| Work to complete |
1. Translate this sentence from the article below on The Book Barn's closing into Spanish: "The store officially closed last Sunday, July 19."
2. Rewrite everything from "It first opened" down to "lack in traffic." in the article below on The Book Barn's closing, swapping "Route 2" for "Route 7".
3. Answer these questions using the article below on The Book Barn's closing.
(a) At what address was the store located when it closed?
(b) In what year did the store first open?
(c) What was Driggs's job before he opened the bookstore?
[Excerpted passage Boundary: Start]
After 24 years in Latham, The Book Barn closed its doors for good in a frenzy of sales and goodbyes from longtime customers.
Due to a raise in rent, store owner Dan Driggs decided to close his store at 200 Troy Schenectady Road. For the past three weeks, the store saw hundreds of customers coming and going in a steady stream to pick up books from emptying shelves. The store officially closed last Sunday, July 19.
The bookstore was one of the last in Latham and saw over two decades of business from regular customers, devoted to the used bookstore that sold everything from comic books and mysteries to religion and biographies.
“I started it before anyone knew what the words ebook, Kindle or Nook meant. But everything changes,” said Driggs.
It first opened in 1991 on Route 2 in Watervliet. It then moved 10 years later to 200 Troy Schenectady Road, a small strip mall just down the road, where it stayed until its close.
Unfortunately, Driggs said, Route 2 never became the booming retail area that Route 9 in Clifton Park is, like retailers expected. Once Kmart closed, many shoppers stopped traveling to the area, and although there is new construction, it doesn’t make up for the lack in traffic.
“There’s beautiful construction here. Cumberland Farms is a beautiful building, but it’s not going to pull people from Clifton Park,” Driggs said. “It’s a little bit smoke and mirrors.”
When Driggs’ landlord raised the rent, he found himself unable to find another building for a more reasonable price and decided to close.
“So the landlord raised the rent, not unreasonable. There’s no animosity there,” said Driggs. He explained he felt the hike in rent was more like a full retail-building price and not supportive “for a strip where I’m pulling in 98 percent of the all the people by myself.”
While he would have liked to have stayed open for another five years or so, Driggs said the past 24 years were fulfilling. Previously an English teacher, he said he has always had a love for books and reading, which is why he preferred the classics most of all, and simply decided to open his own bookstore.
[Excerpted passage Boundary: End]
[Provided records Boundary: Start]
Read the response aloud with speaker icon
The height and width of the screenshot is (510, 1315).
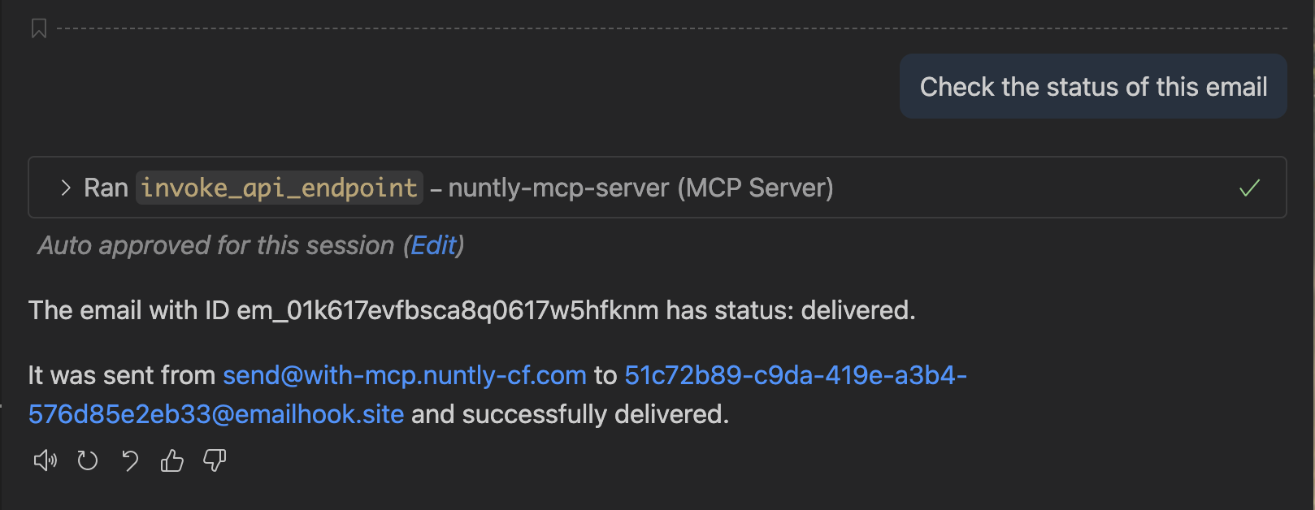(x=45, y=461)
[Provided records Boundary: End]
[Provided records Boundary: Start]
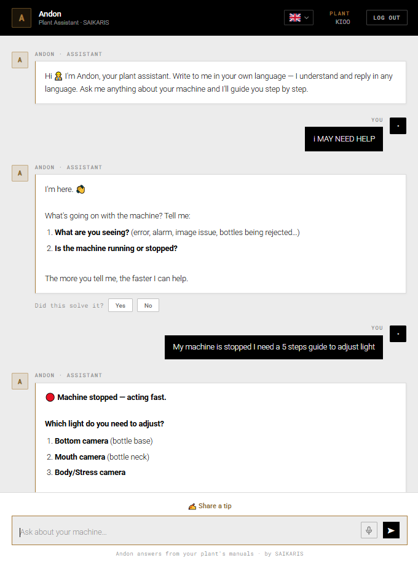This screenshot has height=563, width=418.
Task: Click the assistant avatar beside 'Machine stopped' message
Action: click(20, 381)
[Provided records Boundary: End]
| List of solutions |
1. La tienda cerró oficialmente el domingo pasado, 19 de julio.

2.
It first opened in 1991 on Route 7 in Watervliet. It then moved 10 years later to 200 Troy Schenectady Road, a small strip mall just down the road, where it stayed until its close.
Unfortunately, Driggs said, Route 7 never became the booming retail area that Route 9 in Clifton Park is, like retailers expected. Once Kmart closed, many shoppers stopped traveling to the area, and although there is new construction, it doesn’t make up for the lack in traffic.

3.
(a) 200 Troy Schenectady Road
(b) 1991
(c) He was an English teacher.